- Work to complete: From the year-end business checklist below, list every kind of cash flow activity that the owner is told to examine.

── Document ──

There is a lot to do before year-end for the small business owner.


Too many small business owners tend to kick back and relax as the year wraps up,

but taking that approach leaves you behind in your business and that is no way to start a new business year.


Now that your books are ready for tax time, you’re in a great position to review your business performance, and make strategic decisions to help your business be more profitable and grow. This can be a daunting task, but it is manageable if you keep and follow a checklist. 

To start off, make a comprehensive list and rank tasks according to their level of importance and urgency. Dedicate a schedule for each vital task to prevent procrastination and stress from the end-of-year rush. Some of the most important tasks may include:

Run a Few Standard Reports

Take this the time of year to assess where you stand financially and how that compares to previous years. Using your accounting software or looking through spreadsheets or other records you keep, you want to generate a complete financial report, which typically consists of a profit and loss statement, a balance sheet and your cash flow statement.

Review Your Profit and Loss Statements

How was your financial performance this year? Your profit and loss report is key. This is the best way to tell where your business stands financially and to look back on your revenue for the year.


Is taxable income larger than expected? If so, it might be a good time to make some larger purchases for which you can record future depreciation. Talk with your accountant first to make sure you have the cash on hand to make the purchase, and make sure you fully understand depreciation rules.


Be sure to review what did and didn’t work compared to previous years in business and use these statements as a guide for what your outlook might be like for the upcoming year.


Also, review your numbers so you’ll know what next steps to take to further enhance the growth of your business. A good way to do this is by calculating your profit margins from the past few months and documenting everything for future reference. By knowing exactly how much your small venture is making, you’ll be better equipped to make informed business decisions based on your results.

Review Your Cash Flow Statement

Along with a P&L statement is a cash flow statement which a report that shows how your money was spent throughout the year and how much cash you have on hand.


Cash flow is the best way to tell how your money was spent throughout the year. You’ll want to take a look at three specific aspects of your business’ cash flow:


  • Cash flow from operating activities (i.e. revenue and expenses)

  • Cash flow from investing activities (i.e. assets purchased and assets sold)

  • Cash flow from financial activities (i.e. loans and repayments)


Review Your Organization

After you have attended to your financial year-end tasks you should take a good look at your organization as a whole. Take a step back from the details and look at your organizational chart from a far.


  • What are your strengths and weaknesses?

  • What will be your needs in the coming year from an organizational perspective?

  • What gaps or opportunities do you see in your organization chart?

───
── Supplied information ──

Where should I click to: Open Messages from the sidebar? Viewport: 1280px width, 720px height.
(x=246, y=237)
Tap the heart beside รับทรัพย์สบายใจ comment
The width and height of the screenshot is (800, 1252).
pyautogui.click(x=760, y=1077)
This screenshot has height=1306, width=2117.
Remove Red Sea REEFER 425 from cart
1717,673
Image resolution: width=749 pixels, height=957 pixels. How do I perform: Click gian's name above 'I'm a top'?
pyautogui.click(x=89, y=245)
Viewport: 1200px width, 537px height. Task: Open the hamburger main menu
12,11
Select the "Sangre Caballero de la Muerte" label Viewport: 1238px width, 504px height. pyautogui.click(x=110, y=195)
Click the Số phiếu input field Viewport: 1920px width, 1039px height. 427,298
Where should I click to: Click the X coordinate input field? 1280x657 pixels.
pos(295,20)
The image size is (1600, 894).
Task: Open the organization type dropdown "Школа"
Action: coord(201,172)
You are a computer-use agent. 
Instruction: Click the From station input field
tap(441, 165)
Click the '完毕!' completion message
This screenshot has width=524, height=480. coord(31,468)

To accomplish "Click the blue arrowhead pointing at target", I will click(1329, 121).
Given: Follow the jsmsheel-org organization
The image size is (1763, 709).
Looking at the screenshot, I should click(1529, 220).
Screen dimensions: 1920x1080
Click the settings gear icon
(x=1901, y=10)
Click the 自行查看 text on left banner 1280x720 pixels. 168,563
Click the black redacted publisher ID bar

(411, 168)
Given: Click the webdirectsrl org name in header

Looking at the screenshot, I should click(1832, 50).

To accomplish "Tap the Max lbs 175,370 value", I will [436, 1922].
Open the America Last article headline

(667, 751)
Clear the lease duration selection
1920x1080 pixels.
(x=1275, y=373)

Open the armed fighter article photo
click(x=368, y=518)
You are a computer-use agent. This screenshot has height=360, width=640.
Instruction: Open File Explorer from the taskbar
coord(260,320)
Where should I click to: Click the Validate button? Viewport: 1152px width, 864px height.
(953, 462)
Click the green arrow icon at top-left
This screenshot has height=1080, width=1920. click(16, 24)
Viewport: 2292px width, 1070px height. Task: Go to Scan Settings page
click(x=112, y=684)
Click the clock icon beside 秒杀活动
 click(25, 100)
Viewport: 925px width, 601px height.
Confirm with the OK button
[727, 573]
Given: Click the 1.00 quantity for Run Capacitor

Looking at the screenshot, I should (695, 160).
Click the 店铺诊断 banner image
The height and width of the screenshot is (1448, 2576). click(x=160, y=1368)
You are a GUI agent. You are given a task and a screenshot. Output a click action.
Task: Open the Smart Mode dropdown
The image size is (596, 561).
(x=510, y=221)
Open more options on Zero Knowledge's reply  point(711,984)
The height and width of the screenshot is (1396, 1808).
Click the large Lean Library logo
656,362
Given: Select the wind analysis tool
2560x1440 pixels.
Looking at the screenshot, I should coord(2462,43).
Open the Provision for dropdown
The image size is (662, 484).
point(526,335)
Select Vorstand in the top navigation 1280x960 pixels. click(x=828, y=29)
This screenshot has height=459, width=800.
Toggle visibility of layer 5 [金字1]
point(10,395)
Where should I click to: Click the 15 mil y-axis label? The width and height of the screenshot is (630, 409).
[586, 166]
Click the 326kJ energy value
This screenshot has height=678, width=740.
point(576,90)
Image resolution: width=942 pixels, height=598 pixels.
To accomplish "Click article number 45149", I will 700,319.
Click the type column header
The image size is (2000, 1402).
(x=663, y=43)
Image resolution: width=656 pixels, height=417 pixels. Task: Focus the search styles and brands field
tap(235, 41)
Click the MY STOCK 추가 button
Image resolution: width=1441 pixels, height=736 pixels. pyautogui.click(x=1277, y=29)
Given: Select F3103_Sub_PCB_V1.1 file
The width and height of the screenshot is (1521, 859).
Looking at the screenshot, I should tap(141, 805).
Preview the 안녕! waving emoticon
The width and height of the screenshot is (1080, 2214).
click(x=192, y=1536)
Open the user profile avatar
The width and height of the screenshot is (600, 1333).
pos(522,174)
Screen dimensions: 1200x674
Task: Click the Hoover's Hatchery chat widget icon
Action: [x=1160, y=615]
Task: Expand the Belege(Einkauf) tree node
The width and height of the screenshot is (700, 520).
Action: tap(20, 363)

───

- In response:
- Cash flow from operating activities (revenue and expenses)
- Cash flow from investing activities (assets purchased and assets sold)
- Cash flow from financial activities (loans and repayments)